In [None]:
%cd ../BackEnd

import json
import pandas as pd
from sqlalchemy.orm import Session
from database import SessionLocal
from models.credit import Credit
from models.person import Person
from models.cast_member import CastMember
from models.crew_member import CrewMember

In [1]:
import json
import pandas as pd
import csv
import os

# CSV file names (these are the same files used for movie credits)
PERSONS_CSV = "persons_temp.csv"
CREDITS_CSV = "credits_temp.csv"
CAST_CSV    = "cast_temp.csv"
CREW_CSV    = "crew_temp.csv"

# Utility functions to load existing keys/pairs from a CSV file
def load_existing_keys(filename, key_index=0):
    keys = set()
    if os.path.exists(filename):
        with open(filename, "r", newline="", encoding="utf-8") as f:
            reader = csv.reader(f)
            next(reader, None)  # skip header
            for row in reader:
                if row and len(row) > key_index:
                    keys.add(row[key_index])
    return keys

def load_existing_pairs(filename, key_index1=0, key_index2=1):
    pairs = set()
    if os.path.exists(filename):
        with open(filename, "r", newline="", encoding="utf-8") as f:
            reader = csv.reader(f)
            next(reader, None)  # skip header
            for row in reader:
                if row and len(row) > key_index2:
                    pairs.add((row[key_index1], row[key_index2]))
    return pairs

# Load global caches from existing CSV files (if any)
global_persons_cache = load_existing_keys(PERSONS_CSV, key_index=0)
global_credits_cache = load_existing_keys(CREDITS_CSV, key_index=0)
global_cast_cache    = load_existing_pairs(CAST_CSV, key_index1=0, key_index2=1)  # (credit_id, person_id)
global_crew_cache    = load_existing_pairs(CREW_CSV, key_index1=0, key_index2=1)  # (credit_id, person_id)

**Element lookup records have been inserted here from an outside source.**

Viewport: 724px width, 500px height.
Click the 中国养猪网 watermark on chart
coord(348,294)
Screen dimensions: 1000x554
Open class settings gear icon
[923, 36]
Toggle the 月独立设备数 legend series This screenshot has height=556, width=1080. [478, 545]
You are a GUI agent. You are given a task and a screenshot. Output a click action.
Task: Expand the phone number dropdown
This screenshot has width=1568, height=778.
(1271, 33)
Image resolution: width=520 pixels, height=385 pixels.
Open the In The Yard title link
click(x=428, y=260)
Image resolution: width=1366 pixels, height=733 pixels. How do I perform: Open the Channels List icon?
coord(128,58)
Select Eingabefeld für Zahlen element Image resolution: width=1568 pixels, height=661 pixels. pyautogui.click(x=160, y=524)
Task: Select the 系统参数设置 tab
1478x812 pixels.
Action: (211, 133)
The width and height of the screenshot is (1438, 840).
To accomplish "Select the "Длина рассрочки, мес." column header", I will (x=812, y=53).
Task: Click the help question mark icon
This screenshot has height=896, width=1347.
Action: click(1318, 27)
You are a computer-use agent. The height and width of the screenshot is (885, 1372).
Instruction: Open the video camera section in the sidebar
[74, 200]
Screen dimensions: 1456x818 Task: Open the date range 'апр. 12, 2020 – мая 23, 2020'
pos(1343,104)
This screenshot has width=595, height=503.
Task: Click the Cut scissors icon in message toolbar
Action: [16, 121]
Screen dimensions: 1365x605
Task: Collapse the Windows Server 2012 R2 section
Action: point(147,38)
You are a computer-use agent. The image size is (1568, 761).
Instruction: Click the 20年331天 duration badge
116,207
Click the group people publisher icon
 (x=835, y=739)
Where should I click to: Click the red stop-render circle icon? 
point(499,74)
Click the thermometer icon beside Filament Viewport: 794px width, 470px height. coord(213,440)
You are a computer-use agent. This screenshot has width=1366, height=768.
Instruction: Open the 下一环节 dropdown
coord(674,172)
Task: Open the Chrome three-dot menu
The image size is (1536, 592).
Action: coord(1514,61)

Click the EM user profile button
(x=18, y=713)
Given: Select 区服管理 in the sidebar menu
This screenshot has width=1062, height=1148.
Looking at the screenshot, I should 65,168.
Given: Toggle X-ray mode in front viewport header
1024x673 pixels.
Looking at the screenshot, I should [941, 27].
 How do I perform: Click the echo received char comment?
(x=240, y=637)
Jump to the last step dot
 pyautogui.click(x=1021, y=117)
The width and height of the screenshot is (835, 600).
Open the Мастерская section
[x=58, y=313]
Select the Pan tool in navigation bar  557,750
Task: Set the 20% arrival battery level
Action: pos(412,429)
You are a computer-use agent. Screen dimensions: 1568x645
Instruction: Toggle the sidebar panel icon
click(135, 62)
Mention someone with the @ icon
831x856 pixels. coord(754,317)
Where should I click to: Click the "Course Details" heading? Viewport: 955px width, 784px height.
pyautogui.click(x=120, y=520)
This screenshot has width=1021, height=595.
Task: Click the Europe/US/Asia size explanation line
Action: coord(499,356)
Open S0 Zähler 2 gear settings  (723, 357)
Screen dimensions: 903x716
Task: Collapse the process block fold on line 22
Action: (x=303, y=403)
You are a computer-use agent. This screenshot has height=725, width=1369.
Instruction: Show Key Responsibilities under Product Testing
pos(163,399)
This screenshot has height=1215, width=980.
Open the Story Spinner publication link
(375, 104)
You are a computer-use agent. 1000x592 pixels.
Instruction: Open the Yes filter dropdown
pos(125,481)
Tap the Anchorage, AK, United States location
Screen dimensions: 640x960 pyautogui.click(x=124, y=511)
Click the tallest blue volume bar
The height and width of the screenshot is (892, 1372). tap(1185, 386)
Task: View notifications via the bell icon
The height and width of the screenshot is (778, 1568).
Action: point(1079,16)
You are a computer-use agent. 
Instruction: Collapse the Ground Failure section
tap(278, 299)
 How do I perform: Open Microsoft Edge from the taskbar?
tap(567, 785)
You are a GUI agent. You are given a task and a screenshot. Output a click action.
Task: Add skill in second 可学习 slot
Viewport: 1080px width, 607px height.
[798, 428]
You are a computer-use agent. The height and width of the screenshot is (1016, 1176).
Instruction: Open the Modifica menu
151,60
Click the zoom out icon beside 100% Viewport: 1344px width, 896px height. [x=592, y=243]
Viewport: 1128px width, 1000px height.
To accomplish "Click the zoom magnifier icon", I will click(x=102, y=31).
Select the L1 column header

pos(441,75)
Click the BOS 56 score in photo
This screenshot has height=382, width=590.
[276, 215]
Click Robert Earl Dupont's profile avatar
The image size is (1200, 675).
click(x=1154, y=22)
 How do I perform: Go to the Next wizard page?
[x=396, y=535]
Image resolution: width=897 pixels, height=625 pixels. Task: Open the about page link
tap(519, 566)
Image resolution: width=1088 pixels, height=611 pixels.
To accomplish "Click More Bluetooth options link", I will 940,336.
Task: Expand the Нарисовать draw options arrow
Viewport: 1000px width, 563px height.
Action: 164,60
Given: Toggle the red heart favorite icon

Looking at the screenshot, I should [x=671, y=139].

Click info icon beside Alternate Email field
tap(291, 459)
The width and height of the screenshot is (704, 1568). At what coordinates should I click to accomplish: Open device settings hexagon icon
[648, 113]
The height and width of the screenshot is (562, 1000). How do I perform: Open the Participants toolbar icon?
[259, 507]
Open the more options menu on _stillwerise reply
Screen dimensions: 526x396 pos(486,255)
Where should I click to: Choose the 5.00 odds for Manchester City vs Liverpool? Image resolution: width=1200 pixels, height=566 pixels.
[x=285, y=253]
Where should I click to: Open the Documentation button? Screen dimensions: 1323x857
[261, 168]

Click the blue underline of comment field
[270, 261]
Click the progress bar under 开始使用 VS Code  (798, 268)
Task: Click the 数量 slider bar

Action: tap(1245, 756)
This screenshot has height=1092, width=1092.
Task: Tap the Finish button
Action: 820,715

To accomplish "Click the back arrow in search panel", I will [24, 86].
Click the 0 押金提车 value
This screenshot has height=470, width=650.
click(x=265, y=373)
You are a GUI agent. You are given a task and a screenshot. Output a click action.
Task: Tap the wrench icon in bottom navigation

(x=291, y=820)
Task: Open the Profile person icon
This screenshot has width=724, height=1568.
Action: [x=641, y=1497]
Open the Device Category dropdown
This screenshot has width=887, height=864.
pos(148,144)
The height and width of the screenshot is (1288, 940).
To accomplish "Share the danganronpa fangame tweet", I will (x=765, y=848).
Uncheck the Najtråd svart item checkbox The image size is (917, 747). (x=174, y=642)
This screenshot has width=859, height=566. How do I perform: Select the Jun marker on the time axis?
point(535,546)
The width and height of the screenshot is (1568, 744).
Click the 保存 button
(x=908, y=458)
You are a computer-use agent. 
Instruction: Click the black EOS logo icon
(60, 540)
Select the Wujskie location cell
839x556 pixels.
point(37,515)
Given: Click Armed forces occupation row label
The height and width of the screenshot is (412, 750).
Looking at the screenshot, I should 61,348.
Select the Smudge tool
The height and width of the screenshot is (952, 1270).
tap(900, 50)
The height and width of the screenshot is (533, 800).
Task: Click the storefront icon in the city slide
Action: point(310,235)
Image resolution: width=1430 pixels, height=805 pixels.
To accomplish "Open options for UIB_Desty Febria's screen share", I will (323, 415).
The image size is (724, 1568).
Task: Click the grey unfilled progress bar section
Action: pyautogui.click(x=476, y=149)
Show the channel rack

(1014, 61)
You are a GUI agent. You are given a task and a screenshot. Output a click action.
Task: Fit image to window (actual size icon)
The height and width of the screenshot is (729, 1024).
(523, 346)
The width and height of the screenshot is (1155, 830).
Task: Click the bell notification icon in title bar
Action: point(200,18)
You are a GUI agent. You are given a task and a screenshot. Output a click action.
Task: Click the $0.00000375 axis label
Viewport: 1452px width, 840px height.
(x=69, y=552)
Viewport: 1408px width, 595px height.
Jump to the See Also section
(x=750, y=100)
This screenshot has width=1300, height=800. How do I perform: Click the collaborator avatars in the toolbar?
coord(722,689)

print(f"Loaded {len(global_persons_cache)} persons, {len(global_credits_cache)} credits, "
      f"{len(global_cast_cache)} cast entries, and {len(global_crew_cache)} crew entries from existing CSVs.")

# Open CSV files in append mode (so that new TV data gets added after movie data)
persons_file = open(PERSONS_CSV, "a", newline="", encoding="utf-8")
credits_file = open(CREDITS_CSV, "a", newline="", encoding="utf-8")
cast_file    = open(CAST_CSV, "a", newline="", encoding="utf-8")
crew_file    = open(CREW_CSV, "a", newline="", encoding="utf-8")

persons_writer = csv.writer(persons_file)
credits_writer = csv.writer(credits_file)
cast_writer    = csv.writer(cast_file)
crew_writer    = csv.writer(crew_file)

# (Assumes the CSVs already have header rows from the movie import.)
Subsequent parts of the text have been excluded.